▶ **Korte opdracht 1**: Met welke twee beelden legt de Here Jezus volgens het fragment over de doop met de Heilige Geest de nieuwe relatie uit?

De doop met de Heilige Geest is dus een eenmalige zaak en wordt nooit herhaald. God stortte Zijn Geest uit op de gemeente. Ieder die tot geloof komt wordt ingelijfd in die gemeente en heeft deel aan de zegeningen van die gemeente. In dit geval de inwoning van de Geest van God, die door de doop met de Geest werkelijk is geworden. Nergens roept de Bijbel ons op ons uit te strekken naar de doop met de Heilige Geest. De doop heeft te maken met de positie waarin we als gelovige gebracht zijn. We zijn niet langer in Adam, maar in de nieuwe Adam, Jezus Christus. Het heeft niet te maken met één of andere menselijke ervaring. Natuurlijk kan er wel een menselijke beleving komen als gevolg van de doop met de Heilige Geest.

De doop met de Heilige Geest realiseert een nieuwe relatie tot God en tot alle andere gelovigen, dit wordt door de Here Jezus in twee beelden uitgelegd:

Allereerst in de gelijkenis van de ware wijnstok. Twee soorten takken worden genoemd, vruchtbare, maar ook takken die geen vrucht geven. Die laatste worden verzameld en in het vuur geworden. De takken die wel vrucht dragen, worden gesnoeid. Kenmerkend is het blijven in Christus dat gerealiseerd wordt door het blijven in Zijn woord. De centrale gedachte is dat een individueel gelovige voor God niet veel betekent en doen kan, wanneer hij niet blijft in een levende relatie met Zijn Heiland, van Wie hij ook zijn kracht ontvangt. De vrucht zal hetzelfde karakter hebben als de wijnstok. In Johannes 15:2 wordt gesproken over ‘meer vrucht dragen’, in vers 5 en 8 gaat het om ‘veel vrucht dragen’. Een ‘bijproduct’ van dit vrucht dragen is blijdschap, zo lezen we in vers 11.

Het andere beeld is dat van het hoofd en het lichaam. Het lichaam van Christus wordt gevormd door mensen die tot geloof komen. Op het moment dat zij daadwerkelijk de Here Jezus aannemen, worden ze ingelijfd in Zijn lichaam, waar Gods Geest door de doop met de Heilige Geest in woont. Zoals gezegd vormen Joden en niet-Joden een nieuw geheel. In Efeze 2:14 lezen we: ‘Want Hij is onze vrede, die de twee één gemaakt heeft en de tussenmuur, die scheiding maakte, de vijandschap, weggebroken heeft, doordat hij in Zijn vlees de wet der geboden, in inzettingen bestaande, buiten werking gesteld heeft.’
Tot opbouw van dit lichaam heeft God allerlei gaven en diensten gegeven. Daarin is grote verscheidenheid, veelkleurigheid, maar ook een bijzondere eenheid. Dat alles wordt bewerkt en bewaakt door de Geest van God. Wij gelovigen hebben ervoor te waken in het spoor van die Geest ons leven in te richten. We moeten ons uitstrekken naar de vervulling met die Geest.

▶ **Korte opdracht 2**: Vervang in de lijst hieronder "left chart" door "left diagram" en geef alle regels van die lijst verder ongewijzigd terug. Laat de afbeeldingen weg.

(Aanwijsgegevens voor doelen)
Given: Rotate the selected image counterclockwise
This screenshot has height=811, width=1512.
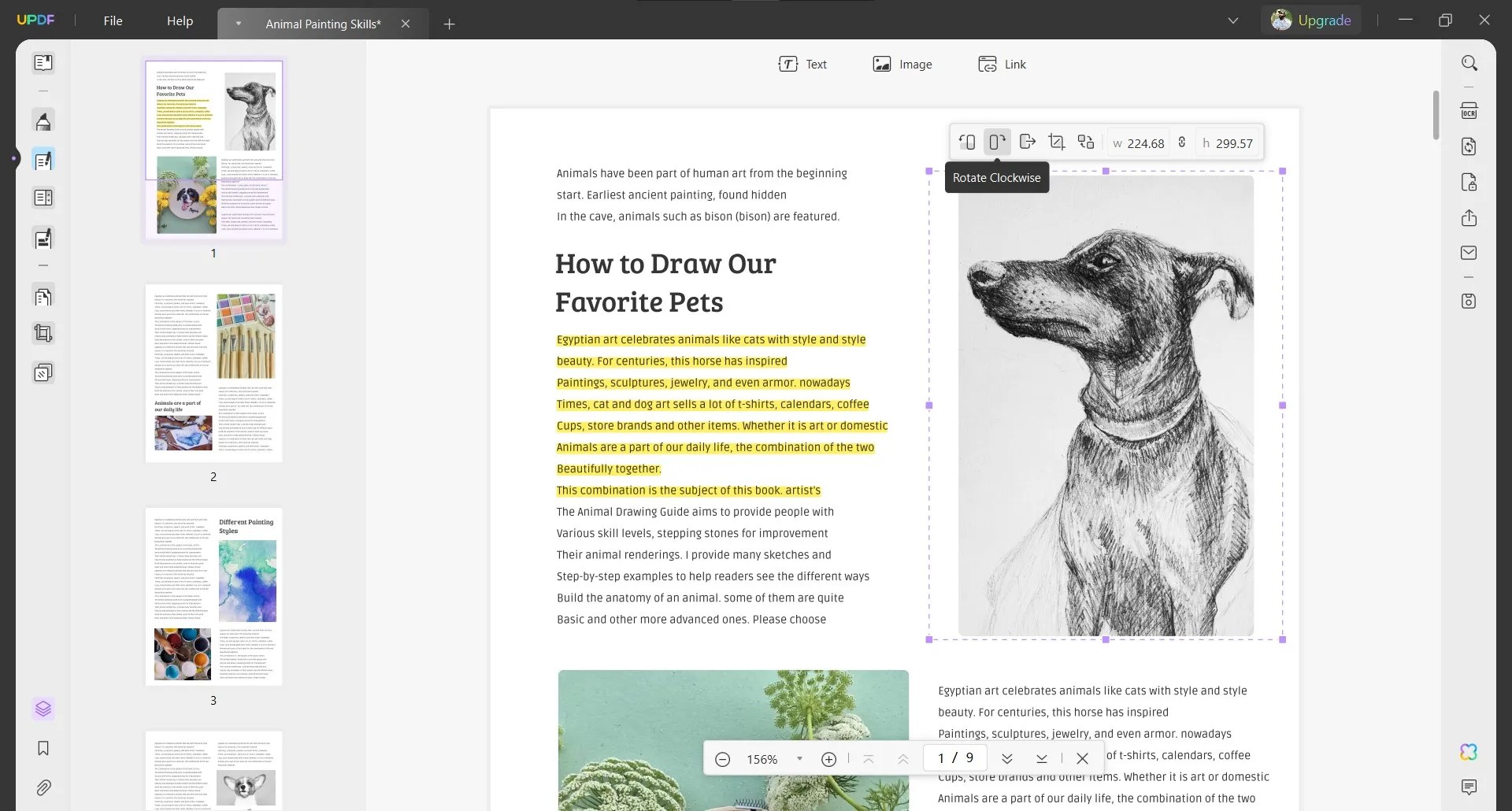Looking at the screenshot, I should 967,142.
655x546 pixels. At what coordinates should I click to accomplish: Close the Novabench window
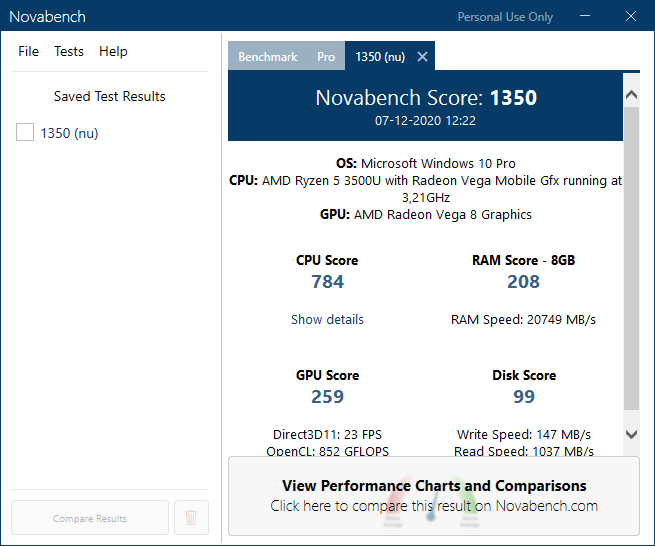631,16
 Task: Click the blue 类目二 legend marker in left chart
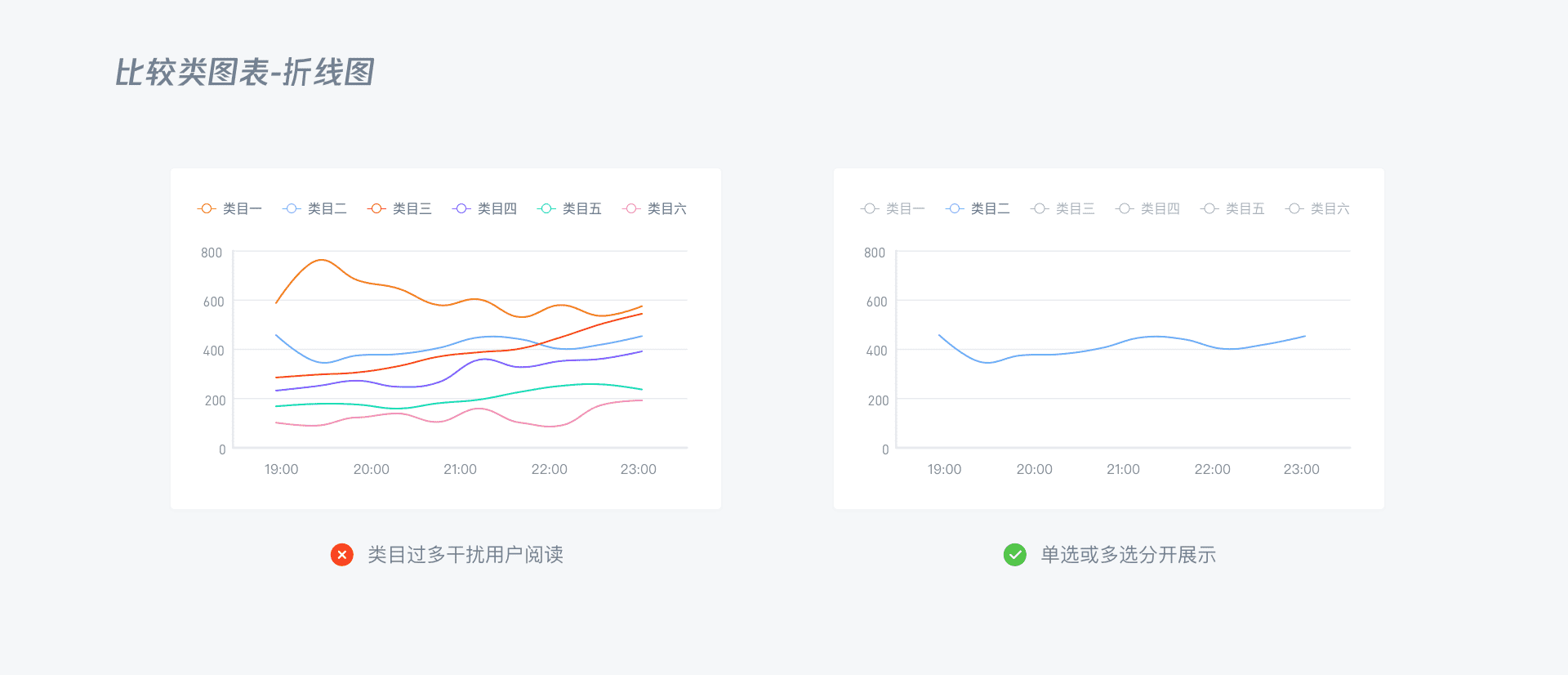coord(292,209)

▶ **Geschreven antwoord 1**: Met de gelijkenis van de ware wijnstok en met het beeld van het hoofd en het lichaam.

▶ **Geschreven antwoord 2**:
Given: Rotate the selected image counterclockwise
This screenshot has height=811, width=1512.
Looking at the screenshot, I should 967,142.
655x546 pixels. At what coordinates should I click to accomplish: Close the Novabench window
631,16
 Task: Click the blue 类目二 legend marker in left diagram
coord(292,209)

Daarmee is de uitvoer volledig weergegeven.